▶ [Instructions]:
A. In the passage on language standards in Joseph Smith's day, in what year was the first McGuffey reader introduced?
B. Pick up the passage on language standards in Joseph Smith's day after its final sentence and write the next part.

Continuing with more
of our reader’s comments and our responses, and information about Royal
Skousen’s Critical Text Project and Webster’s monumental dictionary.
Left: Railroad Telegrapher began in 1848; Right: Western Union
Operators, a service founded in 1851
We should also keep in mind that Joseph
Smith lived before the invention of the electric telegraph, which dates from
the early 1850s, which has been described as the nineteenth-century equivalent
of the internet; and the Western Union, which built its first transcontinental
telegraph in 1861, gave the nation for the first time a vast medium where words
could be transmitted in written form, and of course the typewriter, which was invented in the 1860s.
All of this, of course led to a
standardized set of rules for spelling, grammar and speech. In Joseph Smith’s
day, or more important, in the days of the translation of the Book of Mormon,
these rules did not exist and spelling, grammar and speech were often haphazard
and, by today’s standards, often sounding poorly educated.
The first McGuffey reader
covering the most simple grammar was not introduced until 1835, when it was used to teach
children in school simple, phonetic reading and to compose their own speeches
and essays. As late as 1865, it was written: “It is an
error, very common to the district between Rotherham and Barnsley, to use wrong
verbs, etc. Such expressions as the following are very common: — ‘I were running,’ ‘We was running,’ ‘We’m running,’ meaning ‘We are running,’ …. The Teacher should
point out to his pupils the erroneous expressions of their own locality, and
endeavor to eradicate them” (William Pearson, The Self-Help Grammar of the English Language).
Noah Webster, in
1828, the year before the Book of Mormon was translated, said, “It is not only
important, but in a degree necessary, that the people of this country should
have an American Dictionary of the
English Language … No person in this country will be satisfied with
the English definitions of the words congress,
senate, and assembly … for although these are
words used in England, yet they are applied in that country to express ideas
which they do not express in this country.
Noah Webster, An American Dictionary of
the English Language (1828).”
Speaking of the deficiencies
in the English dictionaries of the time, Richard Cheneivix Trench, and English
archbishop and poet, wrote in 1850: “Dictionary, then, according to that idea
of it which seems to me alone capable of being logically maintained, is an
inventory of the language…It is no task of the maker of it to select the good words of a language. If he
fancies that it is so, and begins to pick and choose, to leave this and to take
that, he will at once go astray.”

▶ [Dataset content]:
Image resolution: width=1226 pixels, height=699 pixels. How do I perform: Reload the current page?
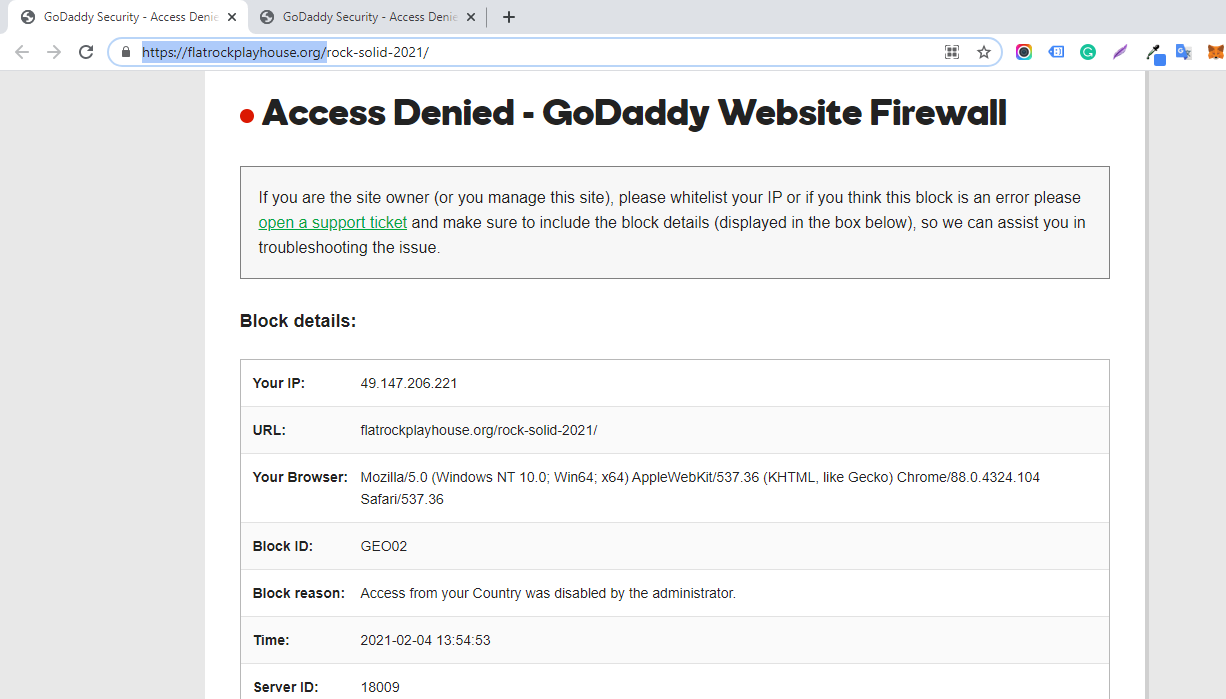pos(86,52)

▶ [Replies]:
A. 1835

B.
It wasn’t until after
the Book of Moron was published that the English “progressive passive” was
brought into the English Language—the passive, one of the two grammatical voices in English, allows speakers to move an object of a sentence in the active voice into the subject position: New: “the ship is being built at Philadephia,”
compared to the Old: “the ship is building at Philadelphia.” This form did not
become dominant in English grammar in the U.S. until the end of the 19th
century; however, this battle between popular estimations of correctness (and
‘good’ English) were nevertheless often at odds with evidence of actual usage,
such as in the reluctant decline of the subjunctive after “if” or “unless,”
such as “If I were” instead of “If I was” and “unless I be” instead of “unless
I am.”
Nor had numerous
words been added to the lexicon by Joseph’s time, but thousands afterward, such
as oxygen, protein, nuclear, vaccine, lens, refraction, electron, chromosome,
chloroform, caffeine, centigrade, bacteria, chronometer, and claustrophobia, or
biology, petrology, morphology, histology, paleaontology, ethnology,
entomology, taxonomy, train, engine, reservoir, pulley, combustion, piston,
hydraulic, condenser, electricity, telephone, telegraph, lithograph, camera,
with old words being given new meanings: vacuum, cylinder, apparatus, pump,
syphon, locomotive, factory, and combined words like railway, horsepower,
typewriter, cityscape, airplane, etc.
The point is, when
language changed, so did the way it was spoken and words spelled. In the 1820s,
without a standard rule for such, many “errors” were made in the writing of the
Book of Mormon simply because whoever was writing it down had their own
standard of speech, spelling and grammar.
Noah Webster (left), as early as
1789, predicted “a language in North America as different from the future
language of England as the modern Dutch, Danish and Swedish are from the German
or from one another.” Perhaps this is why we often joke, America and England are
two countries separated by a common language.
In addition, when Martin
Harris, Oliver Cowdery (school teacher), Emma Smith, Reuben Hale, and some of
the Whitmers later, acting as scribes, you had different people writing with
different standards of their own regarding grammar and spelling. Naturally, all
these differences (called errors by critics) had to be corrected in later years
because of the standardizing of grammar and its rules, and most were corrected by
Joseph Smith between the first and later secondary printings. Are there still
some that have been overlooked, no doubt, and other errors crept in from
printer’s changes/corrections, and those of other leaders in the early days of
the Church—such as James E. Talmadge, who wrote the book "Articles of Faith," edited the 1920 edition and made changes in format including introductory material, double columns, chapter summaries, and new footnotes (he also made minor editing changes in the 1905 and 1911 editions, all as a member of the Quorum of the Twelve Apostles.
2. A large number of lexical meanings and
nonstandard grammatical constructions dating from the 1500s and 1600s.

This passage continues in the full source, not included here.